Fortunately it’s safely imprisoned behind the Times paywall and therefore not available online to the great unwashed but Alex Pearl- who will probably appreciate me pointing out that he’s not usually in the Sunday Times’ demographic- sent on pictures of a horrifying article about what it takes to be a successful artist or curator these days. The answer is to be an old Etonian or an heiress, basically, just like every other prestige profession.
Some nuggets from the article:
I feel totally vindicated in what I’ve been saying for a while, that moneyed idiots and celebrity offspring who don’t have the intelligence to actually work at anything and barely know how to operate a doorknob are increasingly rebranding themselves as curators or the founders of fashion boutiques, or both. This is cooler than the more traditional trustafarian options of artist or musician, because being an artist or a musician still involves doing SOME work, even if you’re Lord Grouseraper’s son or you have the amoral, acquisitive business sense of Damien Hirst. If there’s one thing these people don’t understand or have any truck with, it’s lifting a finger to do anything pragmatic. Usually there’s a whole slew of things they don’t understand, actually, but that’s the main one.
“… he jangles a Cartier-bejewelled wrist in the direction of a Banksy.”
Tyrone and Jamie (son and stepson of minor Rolling Stone Ronnie Wood) run Scream gallery in Mayfair and it turns over £5-10 million a year.
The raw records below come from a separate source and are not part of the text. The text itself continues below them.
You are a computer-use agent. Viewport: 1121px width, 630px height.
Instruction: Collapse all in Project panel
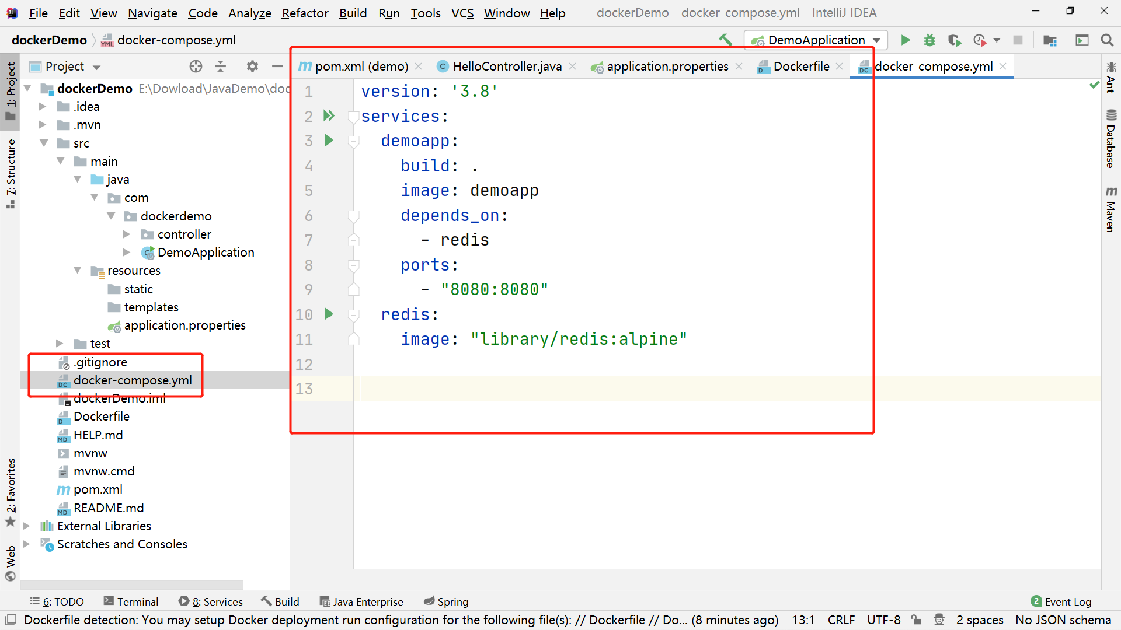pos(220,67)
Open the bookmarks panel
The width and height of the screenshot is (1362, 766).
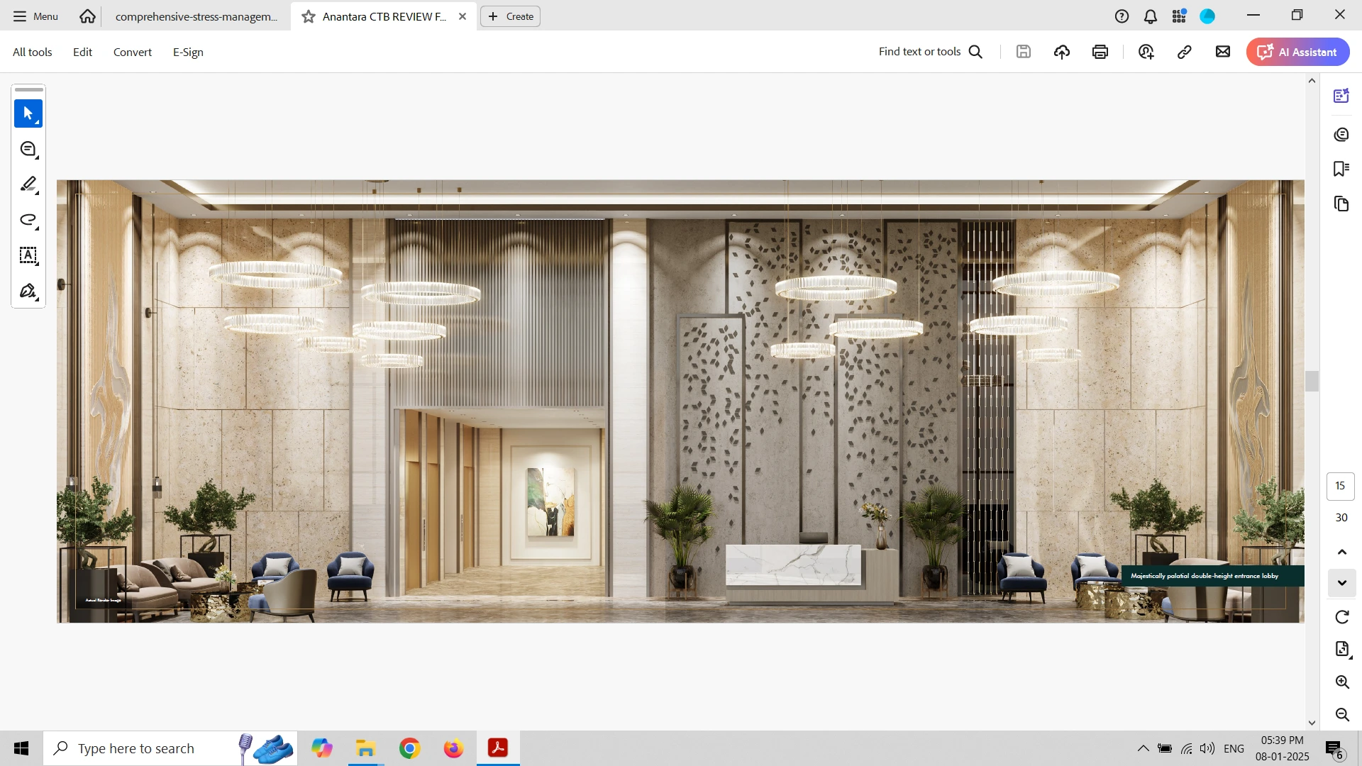click(1341, 169)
Jamie: “Artists are the next footballers… it goes back to Warhol, Lichtenstein- when artists started doing cool shit.” Note to self: MUST START DOING SOME COOL SHIT. Ty: “When it comes to art history I’m like Hello? My skill is with people.” Profound. Note to self: ADOPT THIS PHRASE AS A GENERAL EXCUSE FOR IGNORANCE.
“It Girl” Tamara Beckwith opened The Little Black Gallery in Chelsea with a business plan sketched literally “on the back of an envelope.” I’m guessing the envelope itself was more than large enough to contain not only everything she knows about art, but also everything she knows about ANYTHING.
Ivan Massow, former chairman of the ICA: “Young trustafarians are attracted to the art world because it seems fashionable. They’ll have friends who will buy their work- and friends with galleries they can sell it through.”
Artist, Old Etonian and Edinburgh College of Art graduate Ian Bruce: “There’s an internal culture where anyone who wants to get into the art world needs to work in a gallery or as an assistant for free for some time first. And who can afford to work for free in London? A whole load of well-connected, wealthy, privileged young people. So that’s who you get working in the art world- and when they start to have some success, who do they know but more well-connected, wealthy, privileged people? Meanwhile, if you’re an artist without means or connections, you look to the Arts Council, who are cutting funding. It’s terrible- a real shame.”
Artist William Roper-Curzon (Charterhouse, Prince of Wales Drawing School) is also refreshingly candid and sensible in acknowledging that his family have no real idea what work is and that he wouldn’t have a career if it wasn’t for his family’s wealth and his own rich friends.
“A recent survey showed that 60% of music-chart acts were privately educated, it is tempting to wonder if art will go the same way.”
Hello? My skill is in getting annoyed.